▶ **EXERCISE**: Pictures should be omitted; restate word for word the lines from the one holding "You are a GUI" through the last line of the entries below.

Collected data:

[Start of Attachment]

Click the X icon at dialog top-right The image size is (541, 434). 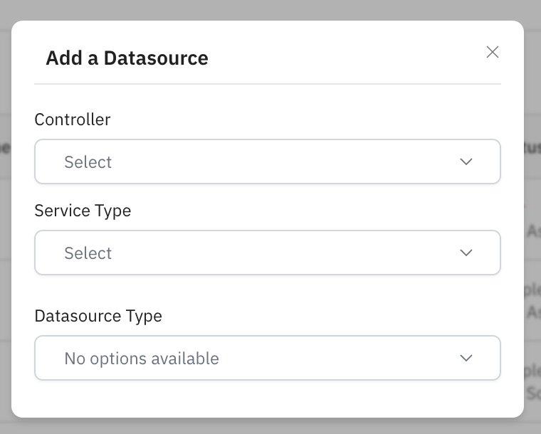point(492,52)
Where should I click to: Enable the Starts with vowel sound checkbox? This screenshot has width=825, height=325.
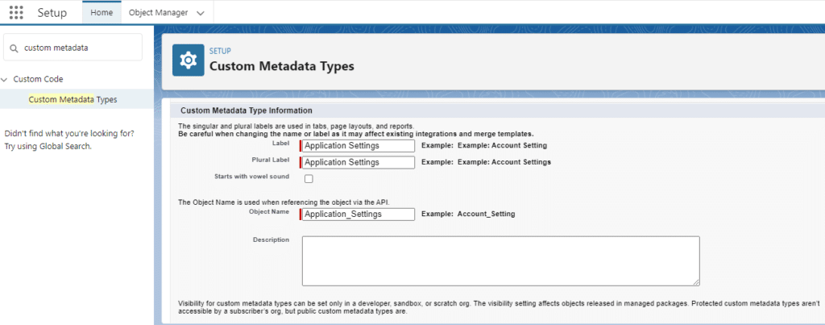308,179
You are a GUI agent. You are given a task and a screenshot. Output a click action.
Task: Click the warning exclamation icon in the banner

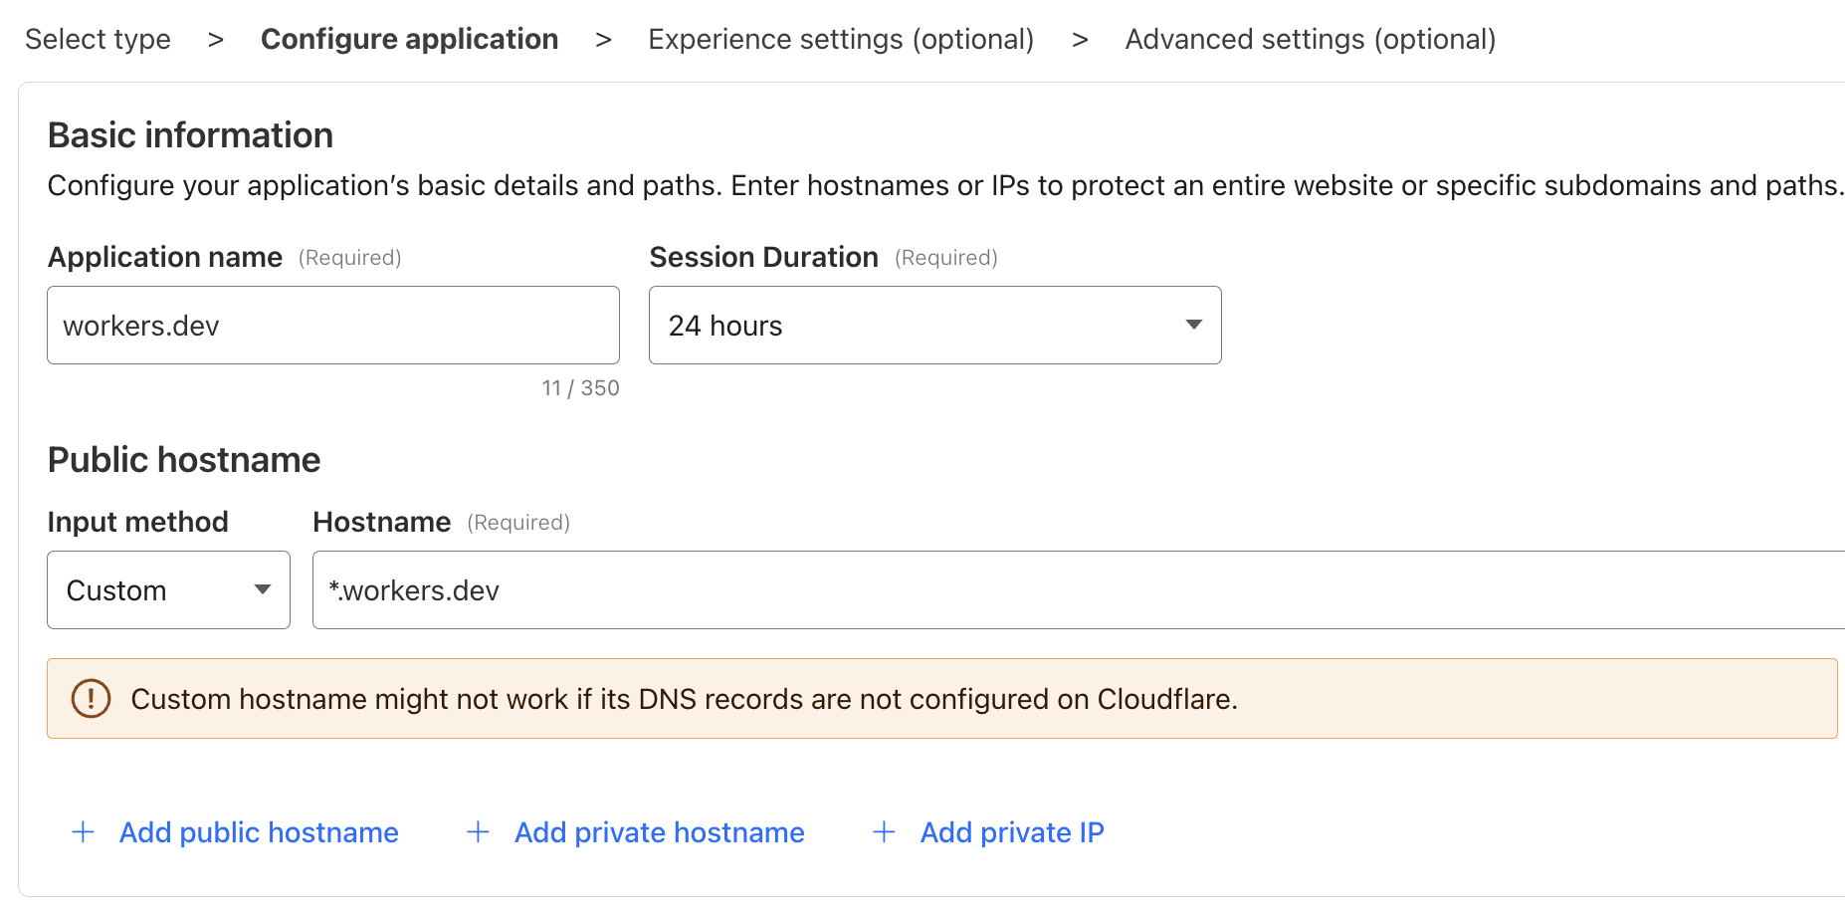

[End of Attachment]

▶ **ANSWER TO THE EXERCISE**:
You are a GUI agent. You are given a task and a screenshot. Output a click action.
Task: Click the warning exclamation icon in the banner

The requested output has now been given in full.